All statistical analyses were performed with the SPSS for Windows 19.0 Statistics (SPSS, Chicago, Illinois). The data are presented as mean ± SD for continuous variables and as absolute numbers or percentages for categorical variables, unless otherwise noted. Normal distribution and homogeneity of variance were checked before further analyses. Between-group comparisons for continuous variables were made with the Student’s 2-sided t test. Comparisons of discrete variables between groups were assessed with the chi-square test or Fisher’s exact test. All statistical tests were 2 tailed, and p <0.05 was regarded as statistically significant.
Results
The CS population comprised 47 women and 21 men with a mean age of 50 ± 9 years. Their main presenting cardiac manifestations were, in order of decreasing frequency, complete atrioventricular block (n = 37, 54%), sustained ventricular tachycardia (n = 18, 26%), congestive heart failure (n = 7, 10%), ventricular fibrillation (n = 4, 6%), and multiple ventricular premature beats (n = 2, 3%). An impaired LV function at echocardiography on admission (ejection fraction <50%) was found in 33 patients (49%), and Gd-MRI revealed pathologic LV wall late enhancement in 33 of the 43 patients studied (77%). Cardiac PET was abnormal in 62 of 68 patients. It showed both an F-18-FDG “hot spot” and a myocardial perfusion defect in 52 patients and either a perfusion defect or a “hot spot” in 10 patients. Of the 6 patients with normal cardiac F-18-FDG PET, 5 had pathologic late enhancement at Gd-MRI.
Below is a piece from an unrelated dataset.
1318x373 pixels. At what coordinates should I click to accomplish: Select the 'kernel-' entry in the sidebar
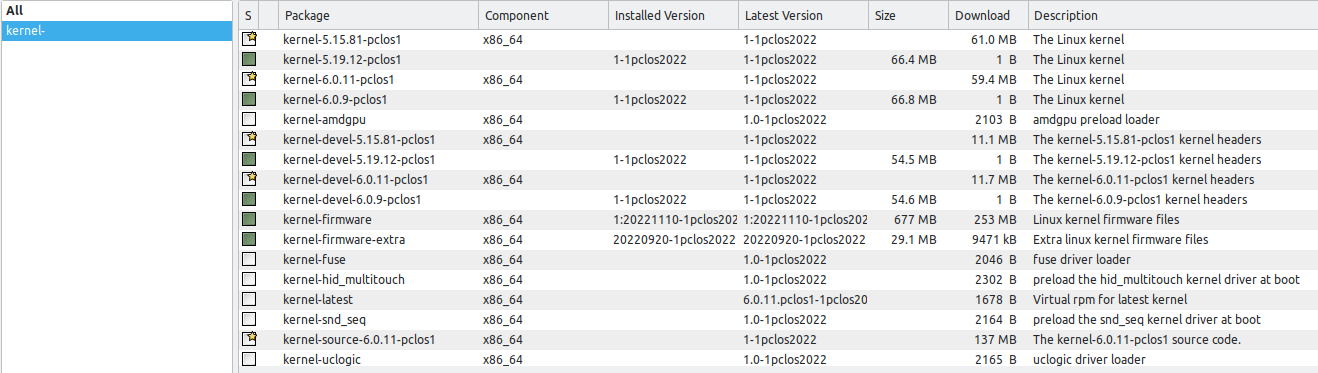[116, 30]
Cardiac and whole-body PET combined showed pathologically increased F-18-FDG uptake ( Figure 2 ) in MLN in totally 43 of the 68 CS patients (63%). Most of the PET-positive lymph nodes were located in the right upper and lower paratracheal regions, subcarinally and in the subaortic and para-aortic areas. Their number ranged from 2 to 14 per patient (mean 4), and their size averaged 1.2 ± 0.3 cm. Table 1 gives a complete list of sites of pathologic extracardiac F-18-FDG uptake in the 57 patients who underwent whole-body PET imaging. The data show that although 18 of 57 patients (32%) had F-18-FDG accumulation outside mediastinum, all except 1 of them also had parallel MLN involvement. None of the 6 patients with normal cardiac PET had abnormal extracardiac F-18-FDG activity, indicating that these 6 studies (9% of all) were completely false negative.